Harrison — an adviser to the TUC who had served on the 1867 Royal Commission — was prepared even to make allowances for the clerical magistrates who had imposed the sentences: they “may have brought the Act into discredit; but it is the Act which led the two magistrates into their blunder.”

His point is reinforced by the report of a hastily appointed Royal Commission on Labour in 1874, an appendix to which highlighted dozens of cases in which the 1871 Act had been used against strikers in a host of industries since it had been introduced.

The 1871 Act was repealed and replaced by the Conspiracy and Protection of Property Act 1875, which ironically did not remove the offence for which the Ascott women were convicted, and indeed in some respects widened its scope.

One of the trade union concerns of the time was that the 1871 Act — like the 1825 Act before it — applied only to make it an offence to engage in molestation, obstruction and intimidation by workers in disputes with employers. It was thus perceived as “class legislation.” In what was a pyrrhic victory, however, the 1875 Act did not remove but applied criminal liability beyond trade disputes.

The key significance of the 1875 Act was the formal extension of the criminal law to everyone engaging in conduct said to constitute “intimidation” and/or “watching and besetting,” where the conduct was undertaken “wrongfully and without legal authority.”

This bizarrely satisfied the TUC who in self-congratulatory tones thought that “the work of emancipation [was] full and complete.” Not all trade unionists were so sanguine, a motion passed at the TUC Annual Congress in 1890 to condemn the new law as being just as “dangerous to the liberties of the working classes.”

It seems likely that had the 1875 Act been in force in 1873, the Ascott women would have been convicted under the law as it was amended.

They would probably have been found to have acted “wrongfully and without legal authority,” and it would have been open to the magistrates to find that they were at least “watching and besetting,” though it is to be noted that they were now authorised to attend at or near a workplace to obtain or communicate information.

Otherwise, they may have been helped by the wider range of penalties that could now be imposed, which included a fine of up to £20.

Full details of these and multiple other aspects of the case are now to be found in a newly published collection of essays, edited by Keith Laybourn, The Ascott Martyrs: Why Did the Rural Establishment Imprison Sixteen Women and Two Babies in 1873 (Charlbury, 2023).

The 10 chapters cover a wide range of issues, including the social, economic and political context of agricultural work and life in the 19th century. They also cover specifically the status of women in the rural economy, the emergence of agricultural trade unionism, and the impact of emigration, as well as the role of the law and the clerical magistracy in its administration.

As such the book builds on the pioneering study by Beverley McCombs, The Ascott Martyrs (2nd ed, 2017), and the more recent article by Oxford legal historian Mark Curthoys, “Oxford’s Tolpuddle? The Case of the Ascott Martyrs” (2021) 86 Oxoniensia 159.

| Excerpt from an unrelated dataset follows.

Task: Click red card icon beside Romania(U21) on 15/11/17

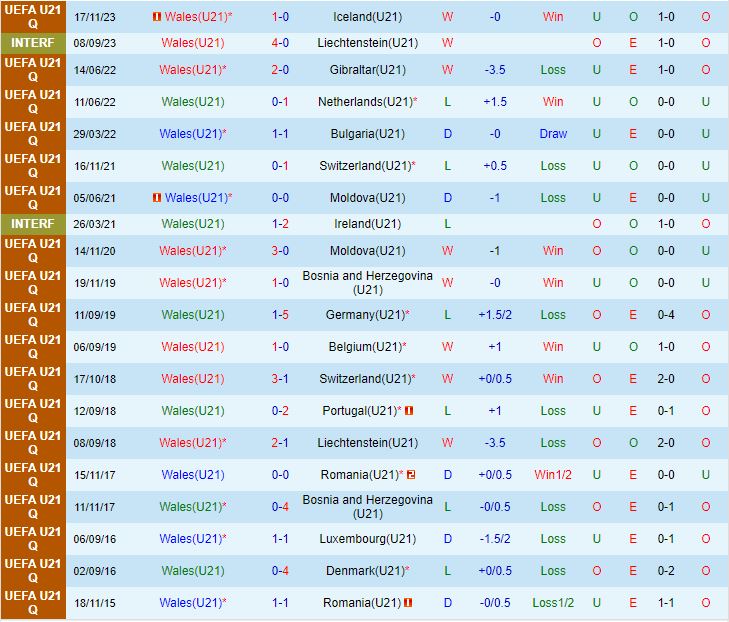Action: pyautogui.click(x=410, y=475)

The book is published by Paul Jackson, founder of the Ascott Martyrs Educational Trust, set up 10 years ago to draw attention to what had been locally a much-neglected story, acknowledged then only by a small plaque on a bench situated on the Ascott-under-Wychwood village green. Details of the trust are to be found on its Facebook page.

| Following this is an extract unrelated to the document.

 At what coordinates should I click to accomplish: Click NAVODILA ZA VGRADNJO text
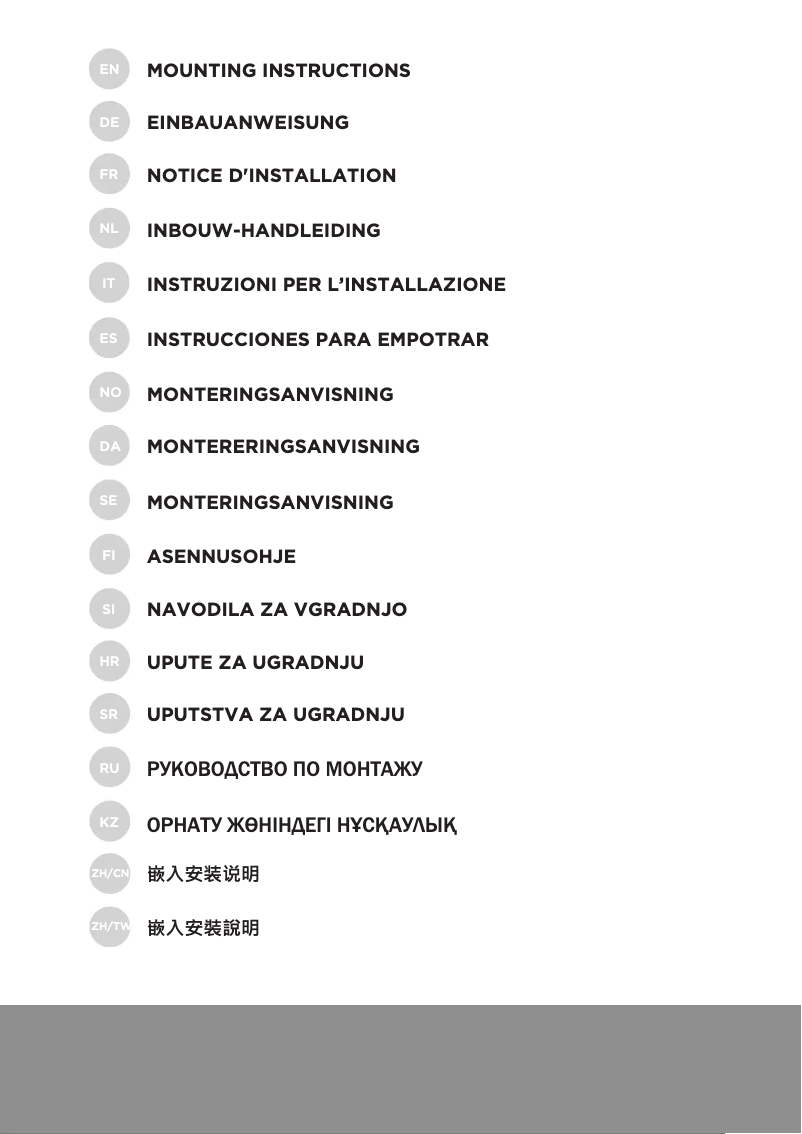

The Ascott convictions are an important reminder of the great injustices suffered by women in particular in the development of the modern labour movement.

They are also an important reminder that the current law has a long pedigree, with a version of the 1871 Act still to be found on the statute book. We will return again to its ongoing significance next year, as attention turns to the 40th anniversary of the miners’ strike, and in particular the role of families and communities in the conduct of the dispute.

Professor Keith Ewing is president of the Institute of Employment Rights (www.ier.org.uk).